[[ RECORDS SHOWN, beginning ]]

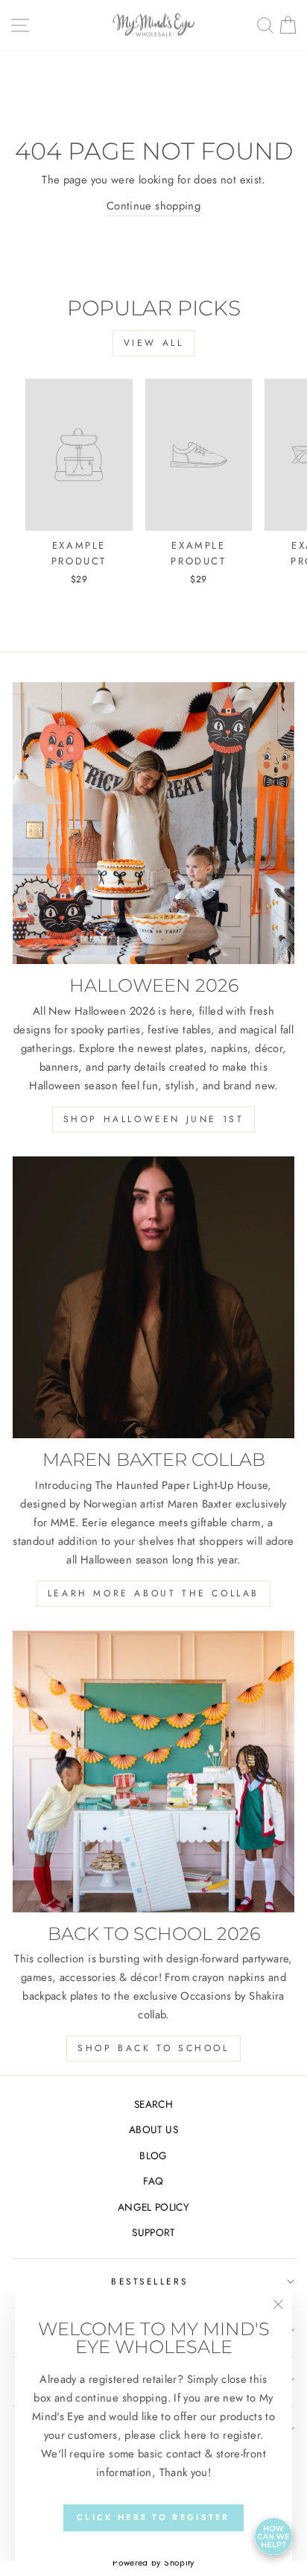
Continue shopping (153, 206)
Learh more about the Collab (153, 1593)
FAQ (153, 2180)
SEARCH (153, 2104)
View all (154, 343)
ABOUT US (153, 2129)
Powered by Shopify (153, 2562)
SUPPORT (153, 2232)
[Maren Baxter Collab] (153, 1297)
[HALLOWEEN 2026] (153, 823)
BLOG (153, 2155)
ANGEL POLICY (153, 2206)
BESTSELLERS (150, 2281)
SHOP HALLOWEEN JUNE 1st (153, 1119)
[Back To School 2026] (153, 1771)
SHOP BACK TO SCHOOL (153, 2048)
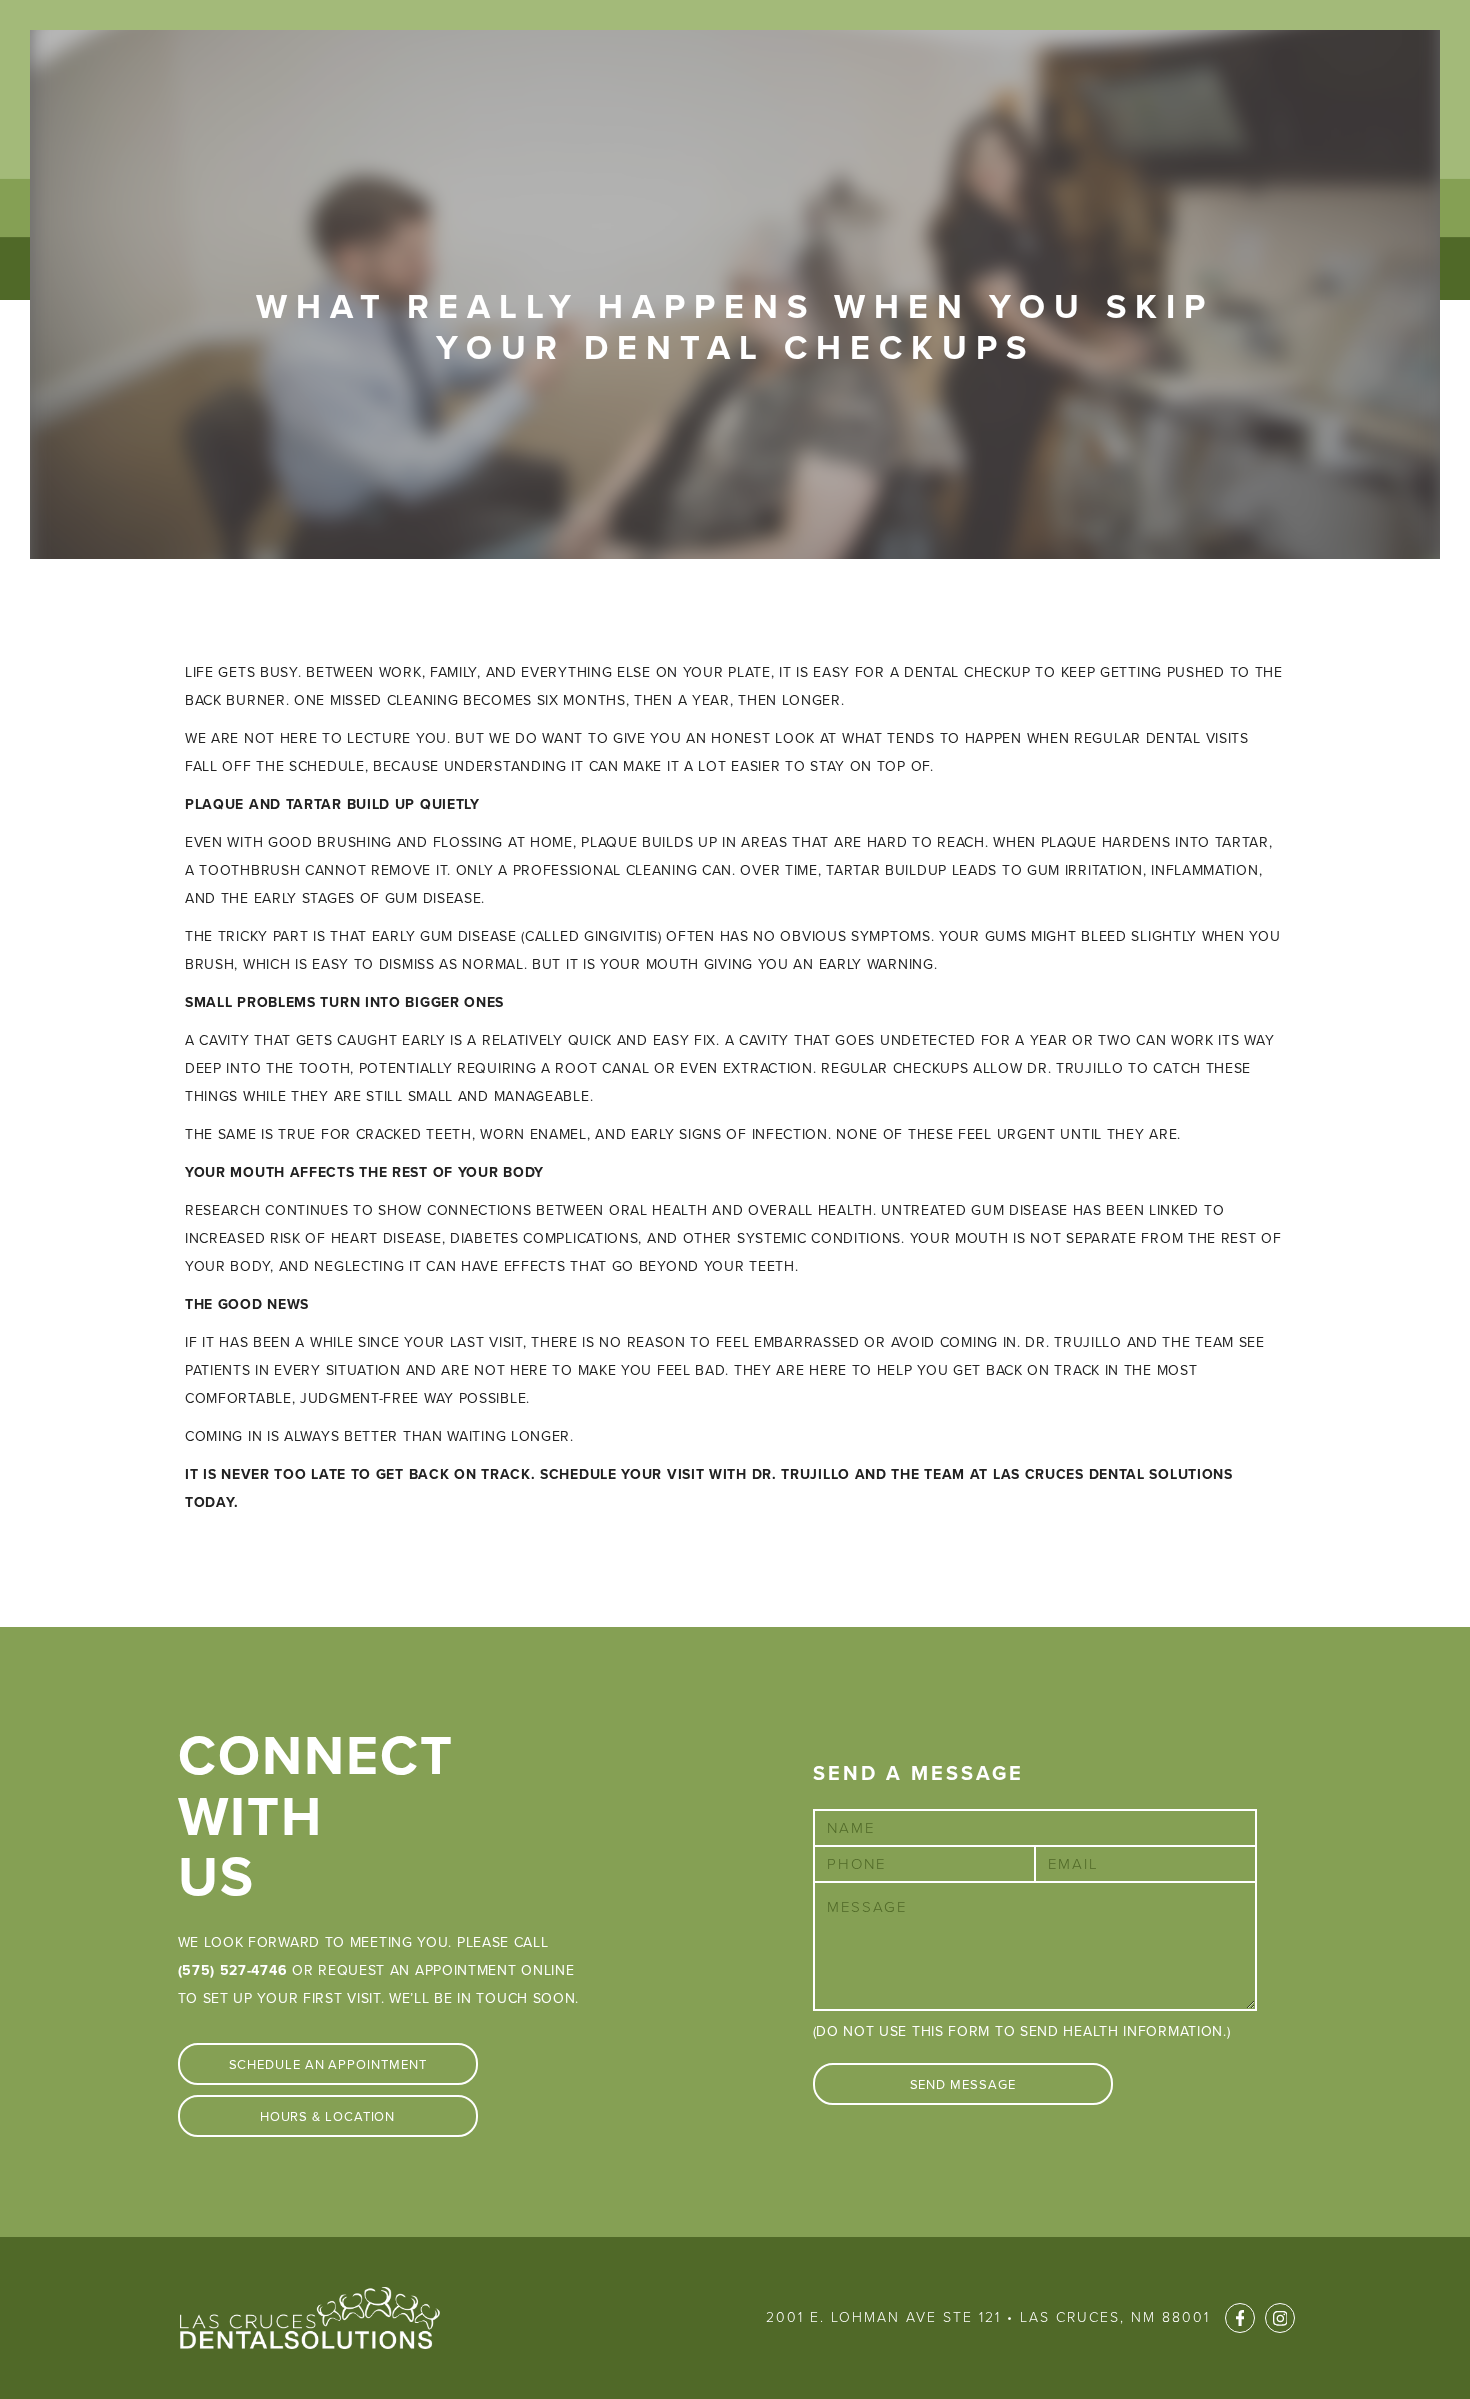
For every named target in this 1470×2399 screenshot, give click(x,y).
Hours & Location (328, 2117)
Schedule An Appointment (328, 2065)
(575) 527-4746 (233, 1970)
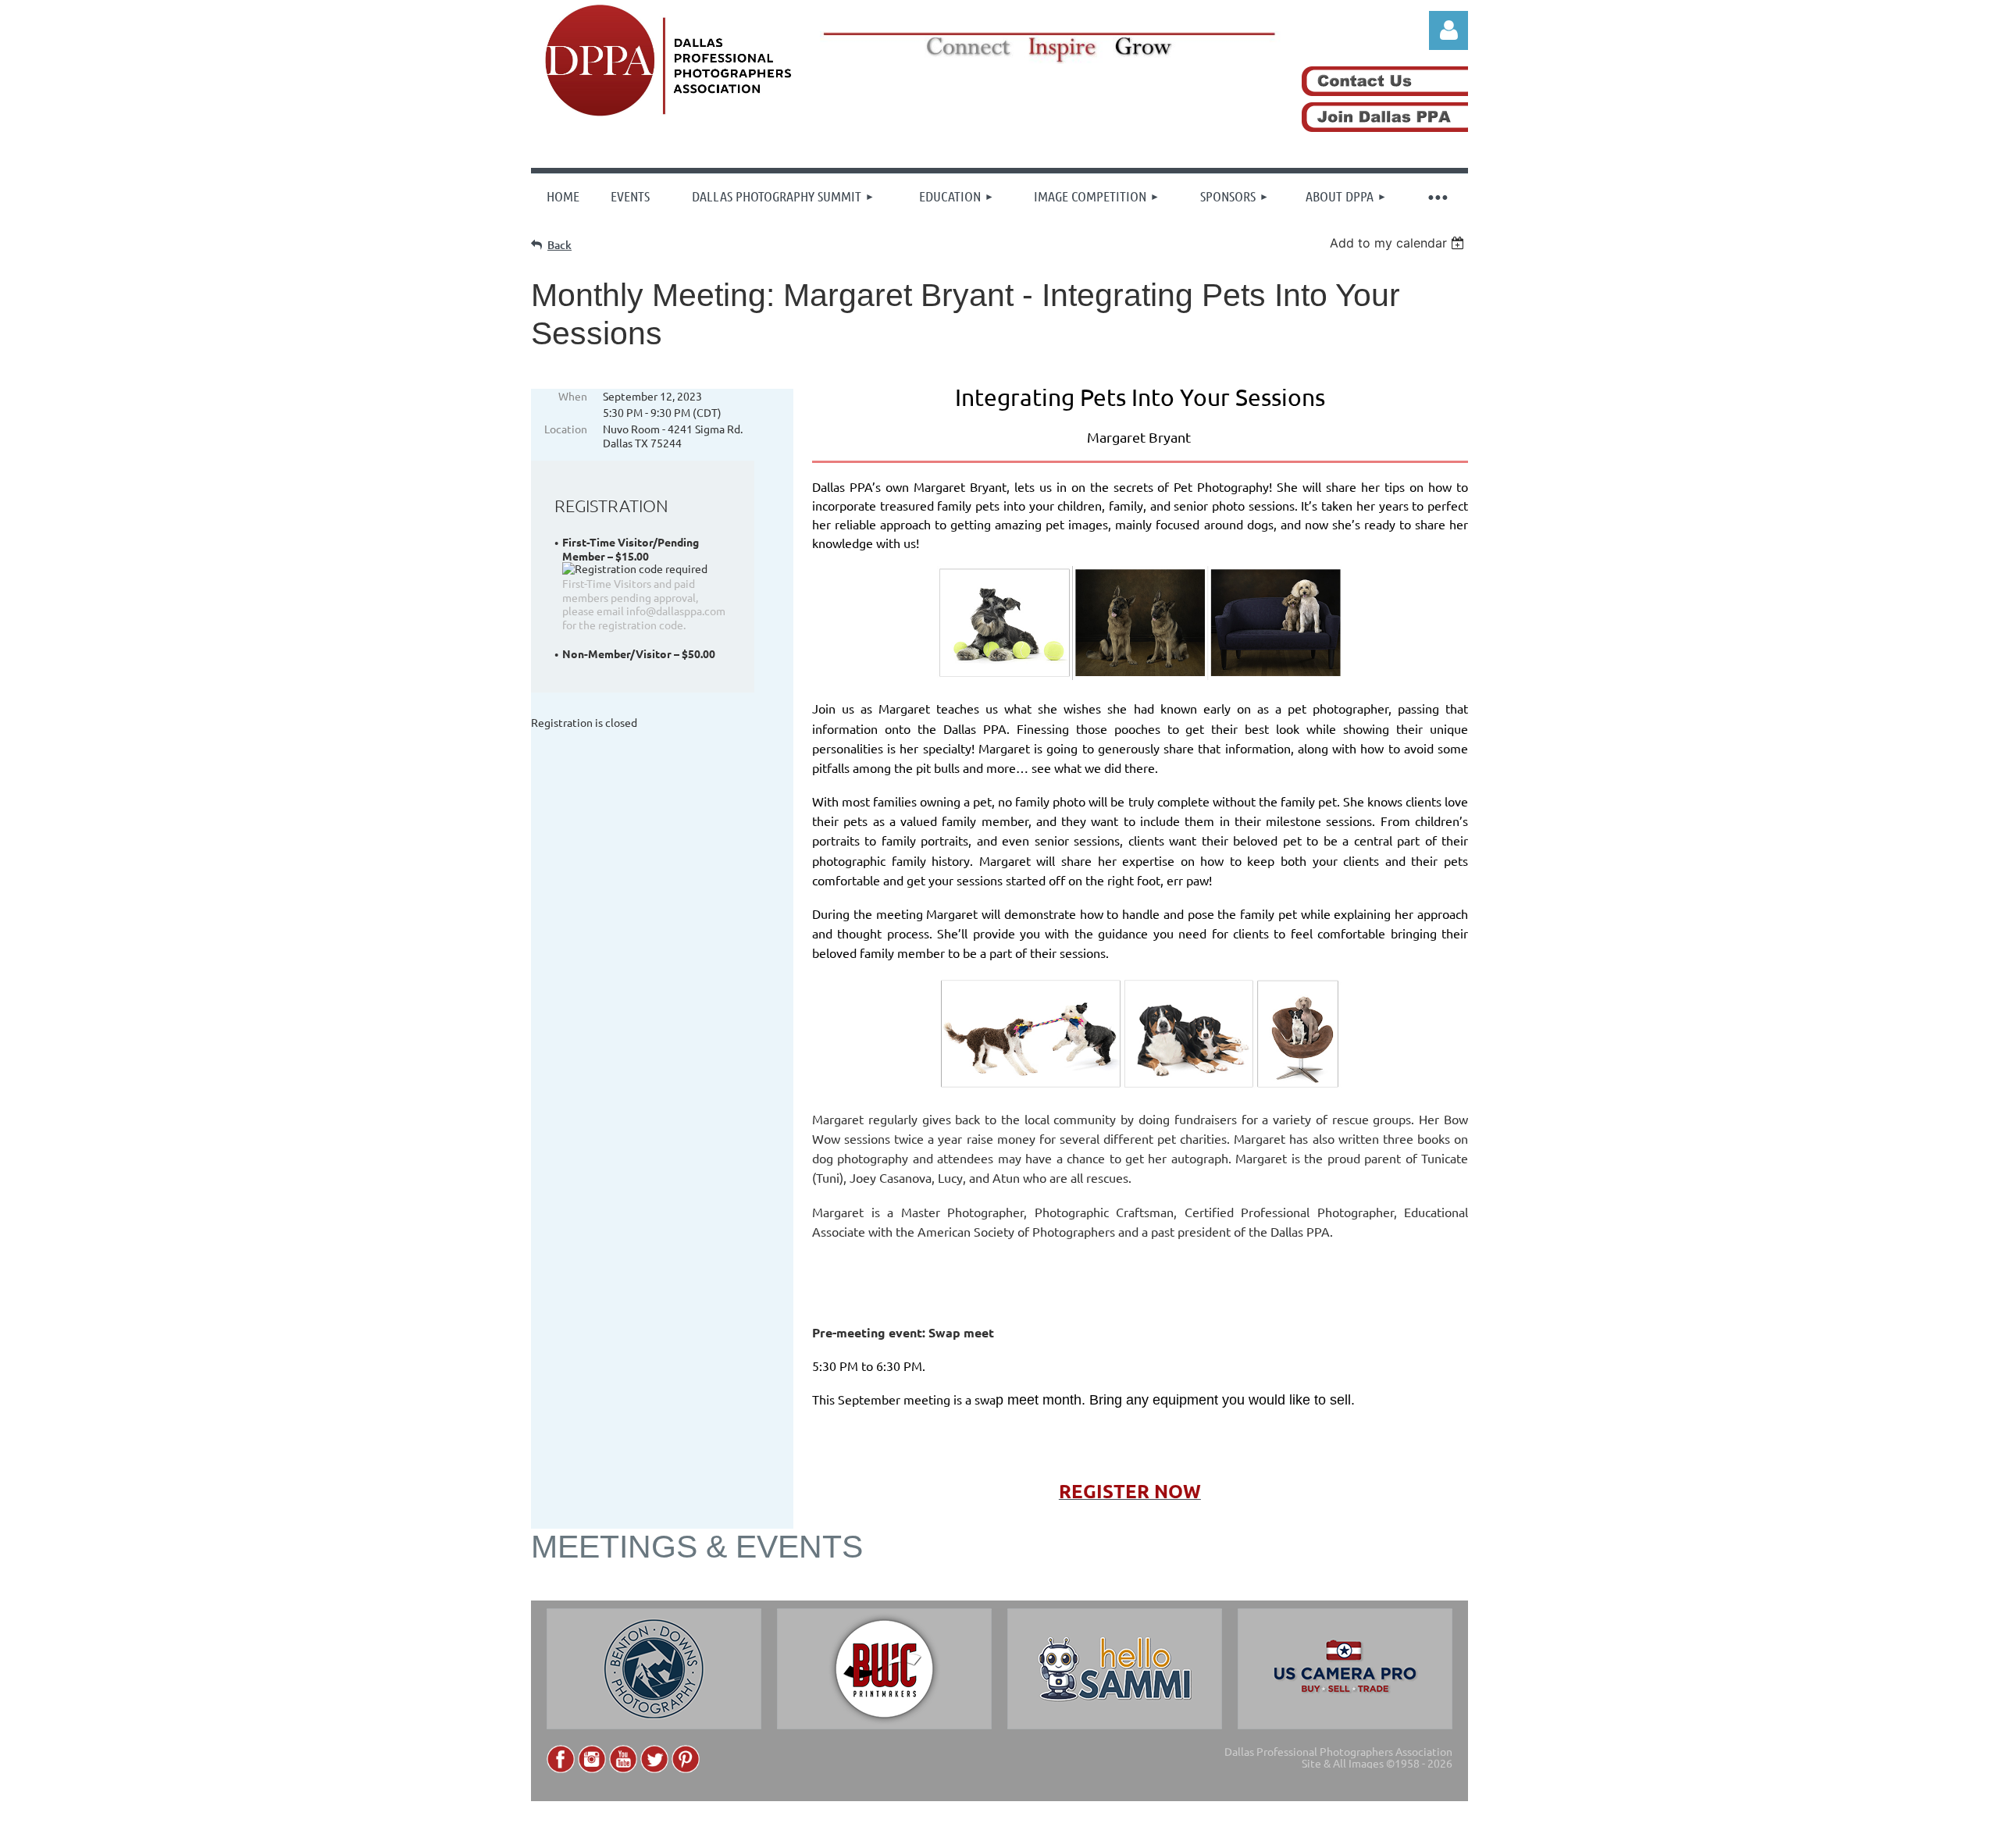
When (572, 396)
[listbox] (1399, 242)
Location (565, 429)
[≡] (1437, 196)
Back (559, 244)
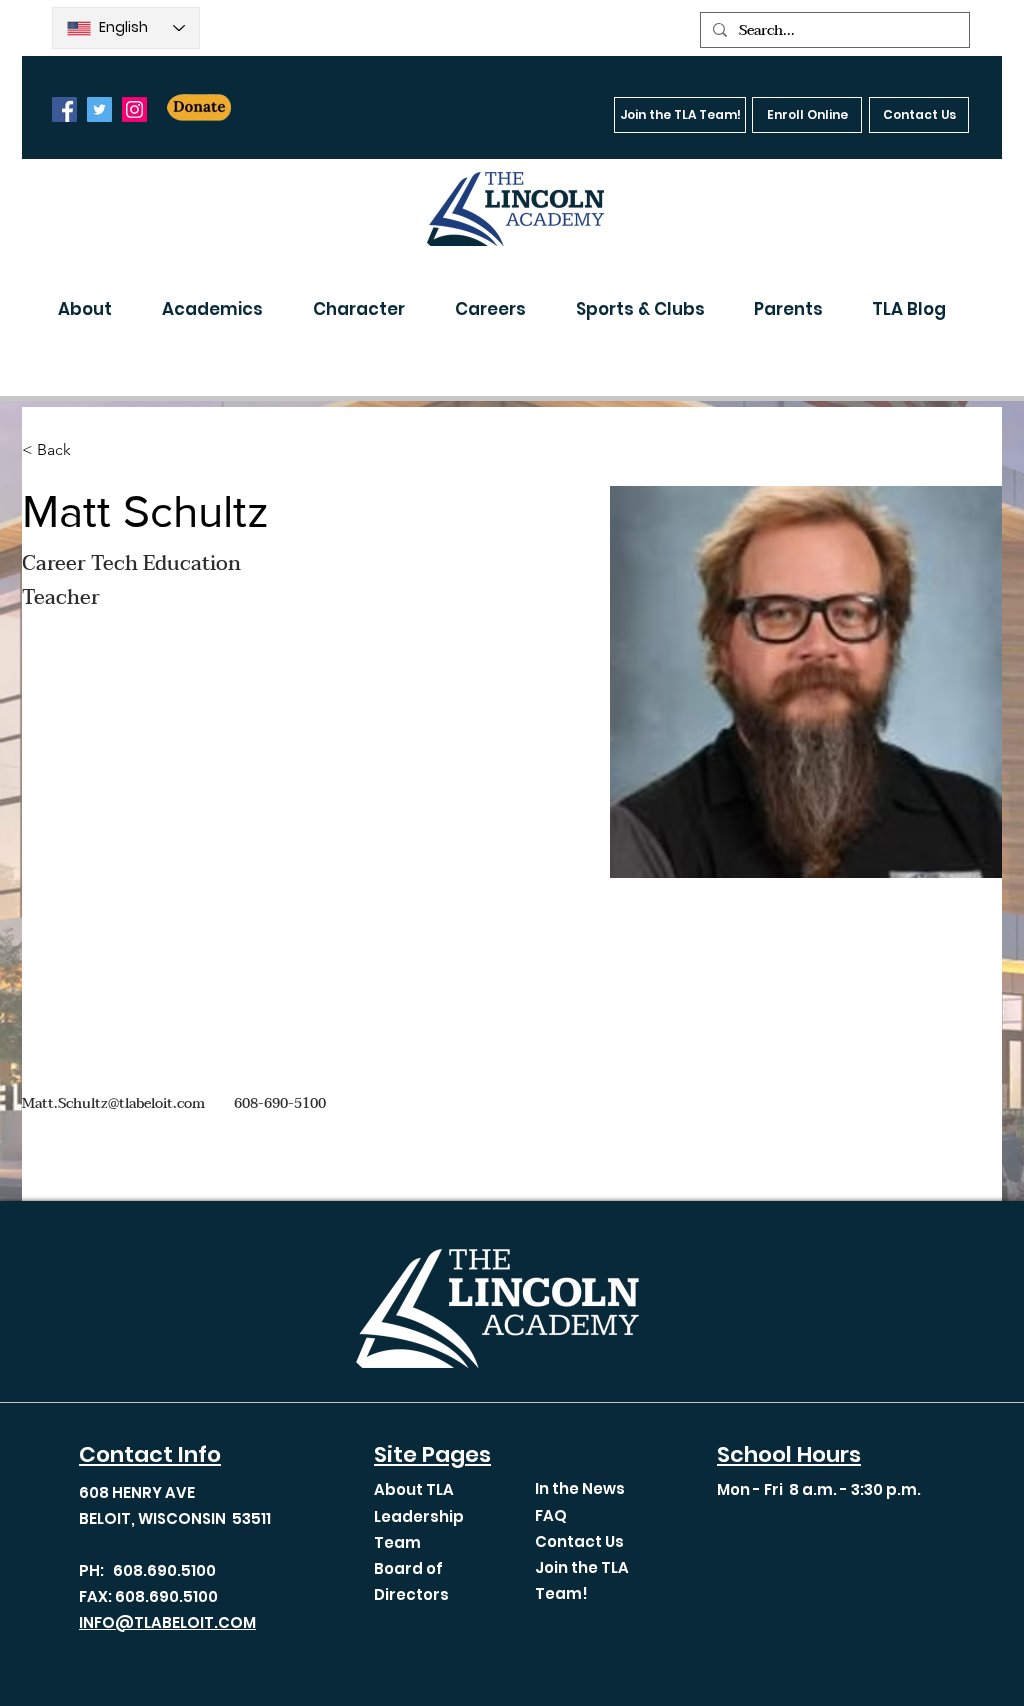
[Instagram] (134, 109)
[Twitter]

[[ RECORDS SHOWN, end ]]

**DESCRIPTION OF THE TASK:**
Output each line above exactly. Skip the images.

**RESPONSE FOR THIS EXERCISE:**
Continue shopping (153, 206)
Learh more about the Collab (153, 1593)
FAQ (153, 2180)
SEARCH (153, 2104)
View all (154, 343)
ABOUT US (153, 2129)
Powered by Shopify (153, 2562)
SUPPORT (153, 2232)
[Maren Baxter Collab] (153, 1297)
[HALLOWEEN 2026] (153, 823)
BLOG (153, 2155)
ANGEL POLICY (153, 2206)
BESTSELLERS (150, 2281)
SHOP HALLOWEEN JUNE 1st (153, 1119)
[Back To School 2026] (153, 1771)
SHOP BACK TO SCHOOL (153, 2048)
For every named target in this 1470×2399 screenshot, give click(x,y).
Hours & Location (328, 2117)
Schedule An Appointment (328, 2065)
(575) 527-4746 (233, 1970)
When (572, 396)
[listbox] (1399, 242)
Location (565, 429)
[≡] (1437, 196)
Back (559, 244)
[Instagram] (134, 109)
[Twitter]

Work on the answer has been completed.